Pour ce médecin, chef du service de psychiatrie à l’hôpital du Vinatier, à Bron (Rhône), et auteur du Mystère du placebo (Odile Jacob), il y a bien une «communauté de mécanismes» entre les effets des deux substances comparées. Cela signifie-t-il qu’un antalgique ne sert à rien ou qu’on peut donner de la poudre de perlimpinpin à la place? Pas si simple… Car les placebos, ces «mensonges qui guérissent», pour reprendre la formule d’une spécialiste de l’histoire de la science à Harvard, Anne Harrington, n’ont pas toujours la même efficacité:
nulle face à une septicémie (infection du sang généralisée), elle peut atteindre 80% pour une douleur ulcéreuse. Entre ces deux extrêmes, on trouve des variations considérables, dans la migraine (de 20 à 58% de réponses positives), l’hypertension (entre 3 et 60%) ou encore les rhumatismes (de 14 à 84%). 

Mais, surtout, «la façon de donner vaut parfois autant que ce que l’on donne», observe Patrick Lemoine. Et il cite cette expérience menée dans son service:
pour soigner des patients atteints de douleurs lombalgiques, les médecins leur administrent, dans un premier temps, un produit qu’ils savent être neutre.
Seuls 10% des malades réagissent positivement. Deuxième temps: les 90% restants sont répartis en deux ensembles, l’un recevant un placebo, l’autre un médicament – mais ni les patients ni les praticiens ne savent dans quel groupe ils sont. Le taux d’efficacité du placebo monte alors à 58%! Cela, parce que le médecin «envoie en permanence une série de messages non verbaux (haussement de sourcils, ton assuré…) d’autant plus persuasifs qu’il est lui-même convaincu de l’efficacité de son médicament», avance le Dr Lemoine. 

«A placebo égal, l’attitude du praticien est déterminante. En outre, contrairement à ce qu’on pourrait croire, il n’existe pas de profil psychologique type de bon répondant», ajoute Jean-Jacques Aulas, psychiatre et psychopharmacologue clinicien. Provocateur, celui-ci va déposer prochainement une demande d’autorisation
de mise sur le marché (AMM) pour un élixir de sa composition appelé «Lobepac fort», l’anagramme de placebo. Partant du constat que, pour un même principe actif, l’efficacité varie selon la galénique (piqûre, comprimé, sirop…) et la couleur d’un médicament, son Lobepac sera soit rouge (à visée stimulante), soit
bleu (à effet apaisant). «L’AMM sera sûrement refusée, mais je compte bien faire appel devant le Conseil d’Etat», annonce-t-il déjà. 

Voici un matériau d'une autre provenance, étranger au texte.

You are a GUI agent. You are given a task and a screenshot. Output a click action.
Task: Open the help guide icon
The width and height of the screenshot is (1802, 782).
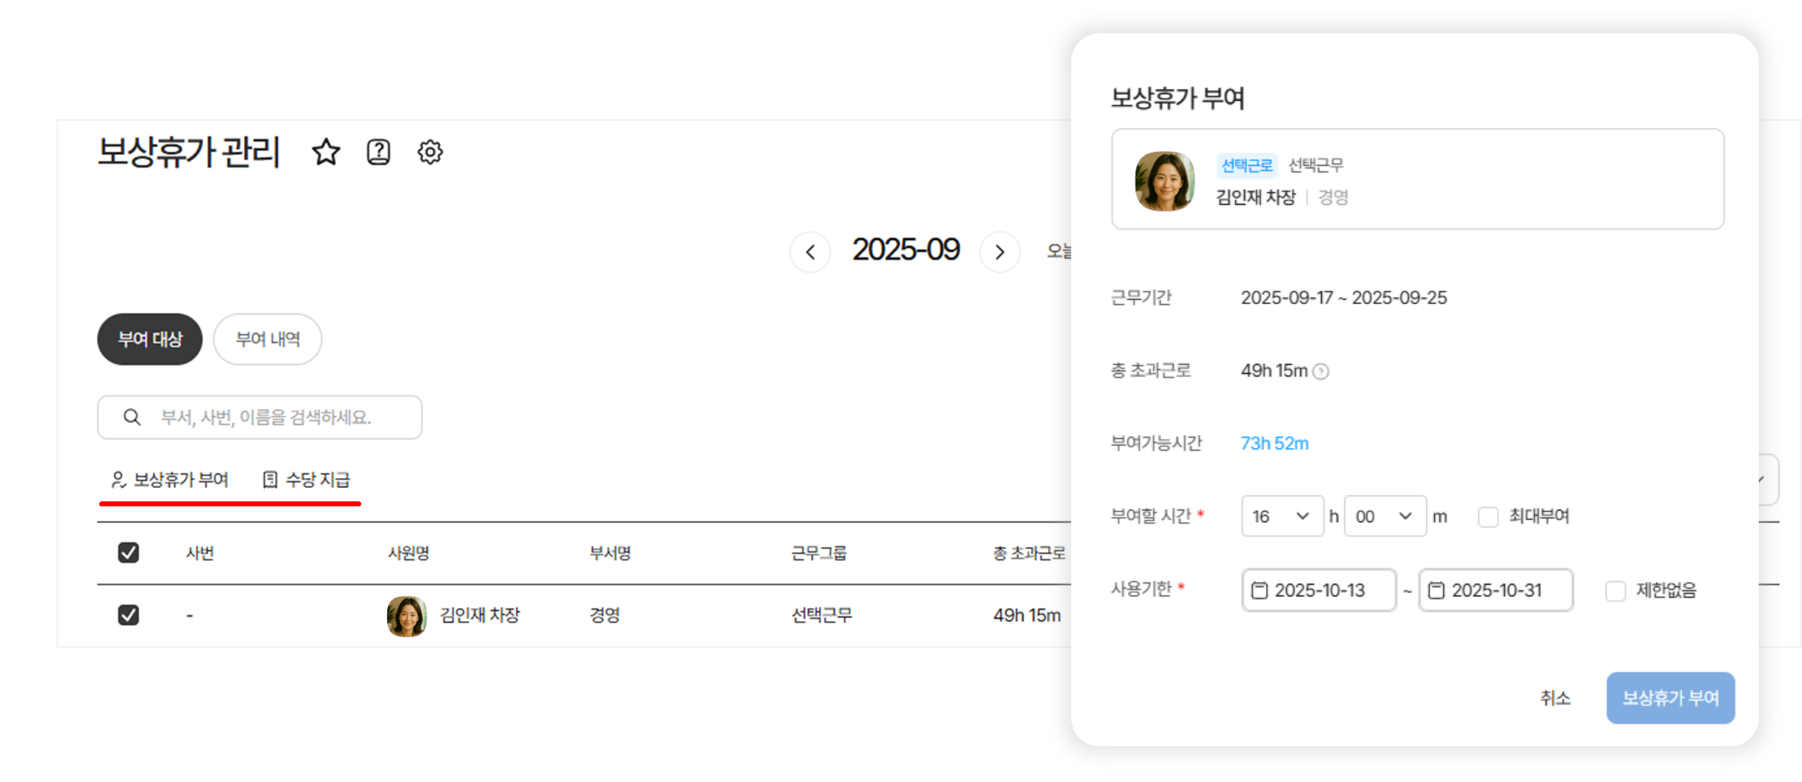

Pourquoi pas? Après tout, avec un peu de bienveillance et d’empathie, un médecin peut modifier l’état de santé de sa clientèle. Ainsi, en 1987, un médecin de famille britannique examine 200 patients se plaignant de vagues douleurs abdominales.
Aux uns il pose un diagnostic clair et leur promet qu’ils vont se rétablir. Aux autres il avoue sa perplexité et leur propose de revenir le voir s’il n’y a pas d’amélioration. Deux semaines plus tard, les premiers vont nettement mieux: 64% des cas, contre 39% pour les seconds. 

Plus fort encore, l’histoire du Dr Stewart Wolf, médecin américain réputé, survenue au début des années 1960: chargé du cas d’un asthmatique gravement malade, il découvre dans la littérature scientifique un article sur un médicament, non encore commercialisé, qui semble révolutionnaire. Il demande donc au laboratoire un échantillon et le prescrit à son patient.

Pour la première fois depuis dix-sept ans, ce dernier ne fait plus de crises d’asthme. Etonné par une telle efficacité, le Dr Wolf réclame à la firme pharmaceutique un placebo (même couleur, même présentation). Deux jours après l’avoir avalé, le patient rechute. Après cinq allers-retours entre placebo et médicament, qui donnent tous un résultat identique en faveur du «vrai» comprimé, le médecin, enthousiaste, fait part de ses observations au laboratoire. Réponse de ce dernier: «Depuis le début, nous vous avons fourni uniquement des placebos.»